What RPI Graphics' Latest Durst Press Tells Print Shops About 2026 Material Demand

RPI Graphics — one of the busier wide-format shops in the Northeast — just added another Durst press to its production floor. On the surface that sounds like routine equipment news. Look closer and it's a leading indicator that print shops across North America should be paying attention to.

When a high-volume shop adds a second (or third, or fourth) inkjet press, they're not betting on flat demand. They're betting on more rigid substrates, more soft signage, more fleet wraps, more retail POP, and more short-run roll work — and they're locking in that capacity 6 to 18 months before the demand fully hits.
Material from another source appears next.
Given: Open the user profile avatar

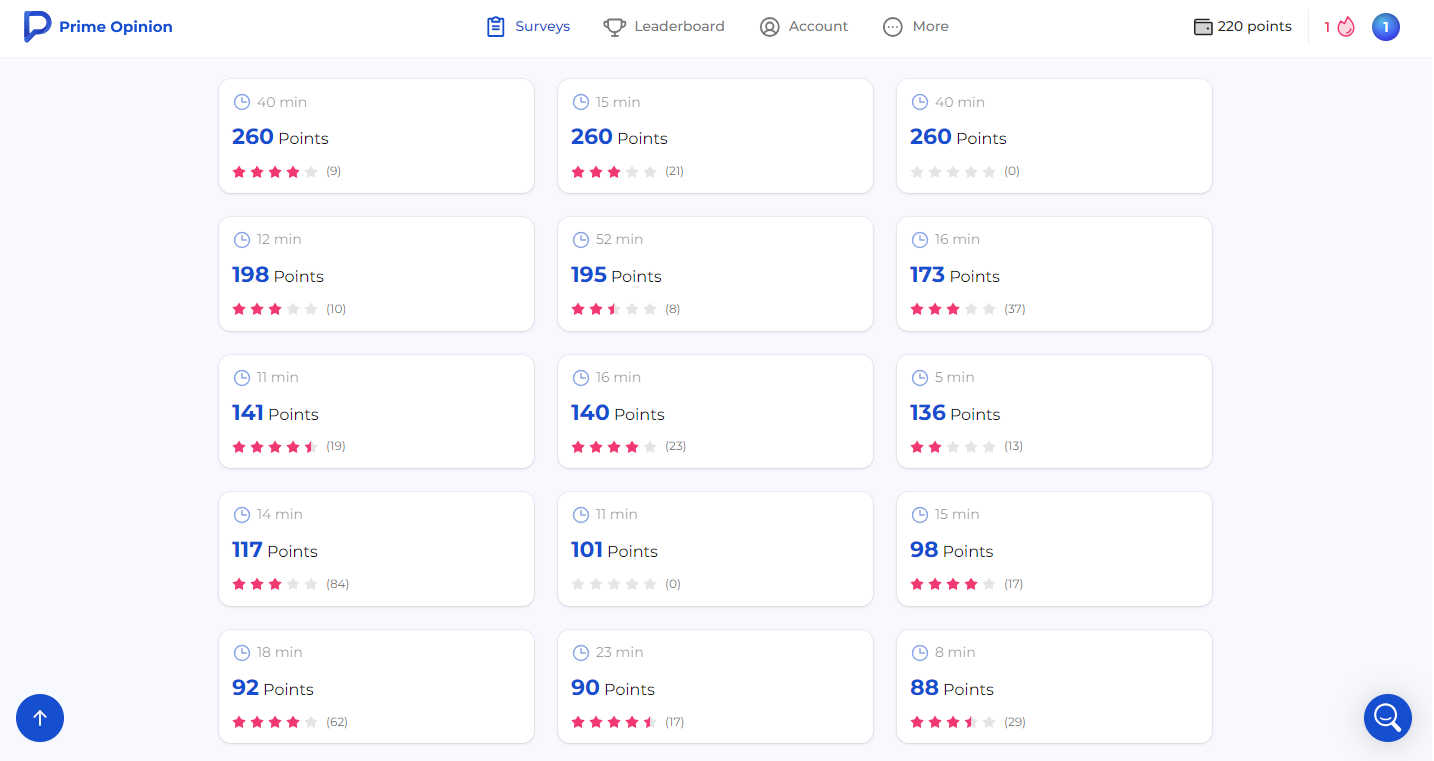Looking at the screenshot, I should (x=1385, y=27).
Why Equipment Investments Lead Material Demand

A new Durst P5 or Rho-class press doesn't just sit there. From day one it's pulling a noticeably bigger volume of consumables through the shop:

  • Cast and calendered vinyl film — for fleet, vehicle, and architectural work
  • Cold and thermal laminates — to protect every printed roll going out the door
  • Banner, mesh, and SEG fabrics — for retail and event work
  • Rigid substrates — PVC, ACM, foam board, corrugated
  • Specialty films — perf, frosted, dry-erase, anti-graffiti, floor graphics

Industry surveys from Wide-Format Impressions and PRINTING United consistently show that a single new mid-format press can lift a shop's annual roll-media consumption by 25–40%. Multiply that across the dozens of shops adding capacity in 2026 and it's easy to see why material lead times have started to creep again.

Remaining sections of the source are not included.